Supplied information
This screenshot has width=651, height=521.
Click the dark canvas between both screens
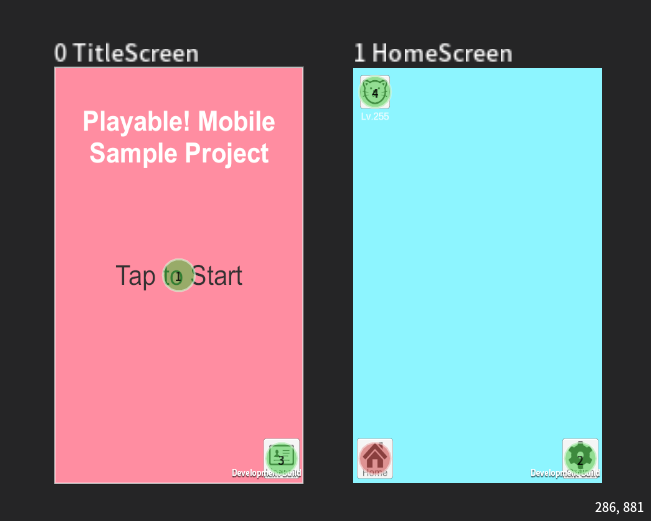[328, 275]
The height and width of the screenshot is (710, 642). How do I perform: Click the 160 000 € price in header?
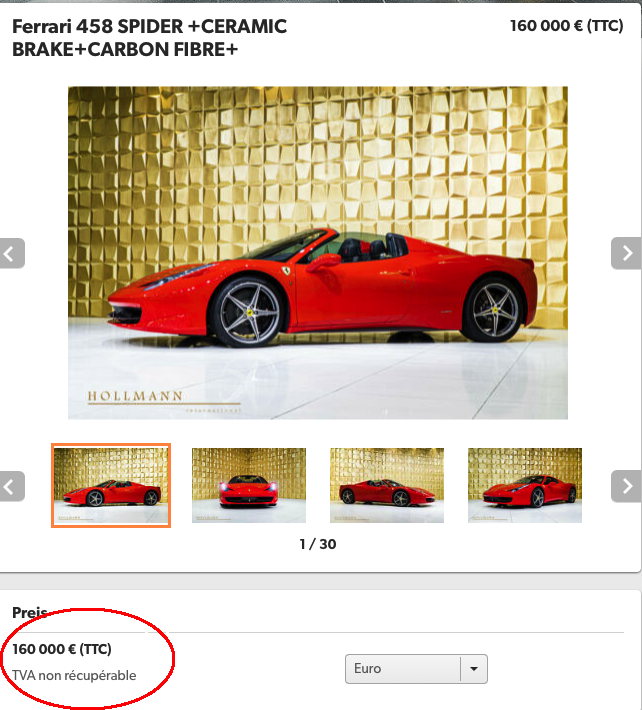[x=566, y=26]
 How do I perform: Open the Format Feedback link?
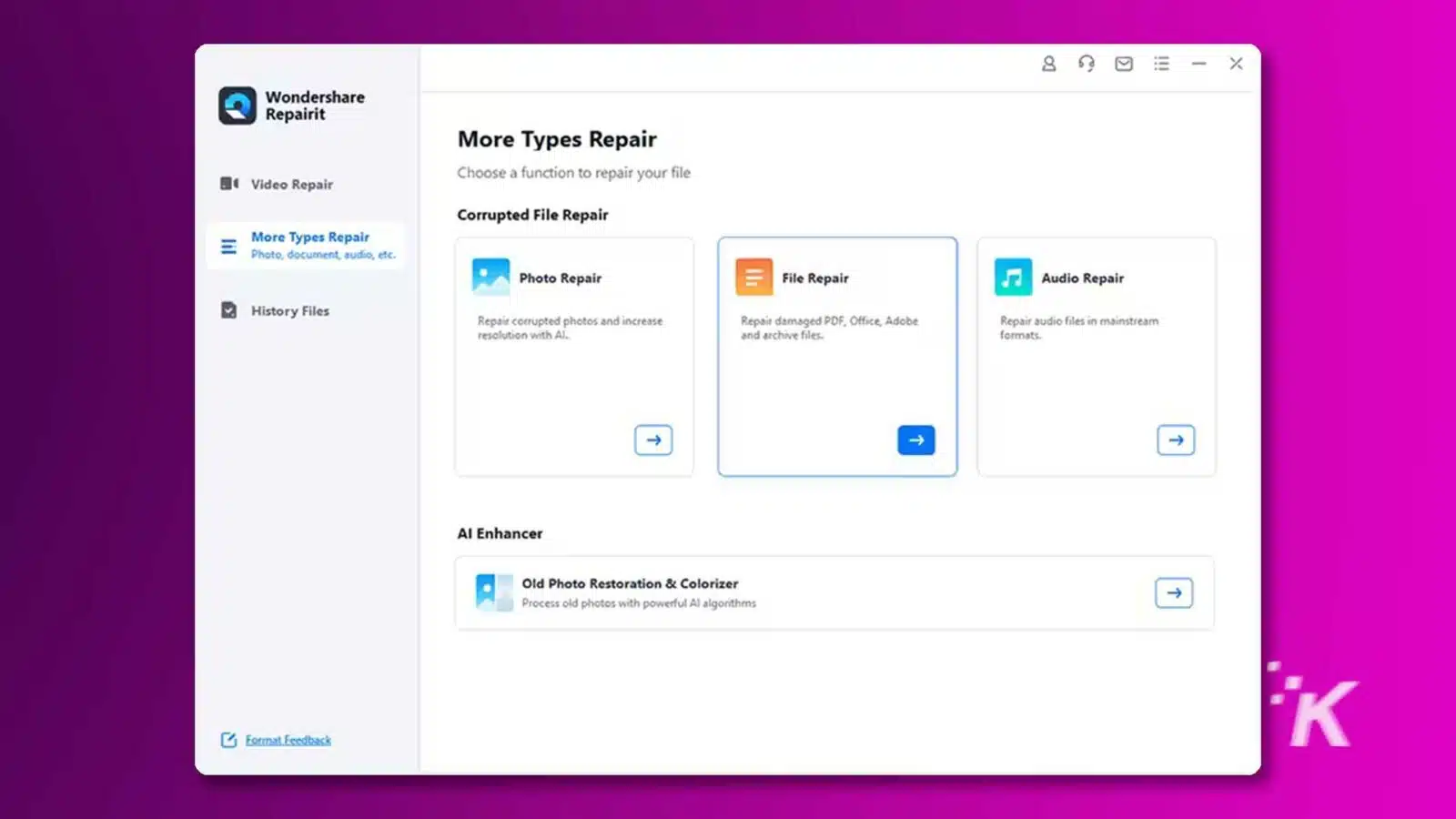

Your goal
Retype the listing above line for line, with no changes, and leave out the pictures.

Answer for the task
This screenshot has width=651, height=521.
Click the dark canvas between both screens
[328, 275]
The height and width of the screenshot is (710, 642). How do I perform: Click the 160 000 € price in header?
[x=566, y=26]
 How do I perform: Open the Format Feedback link?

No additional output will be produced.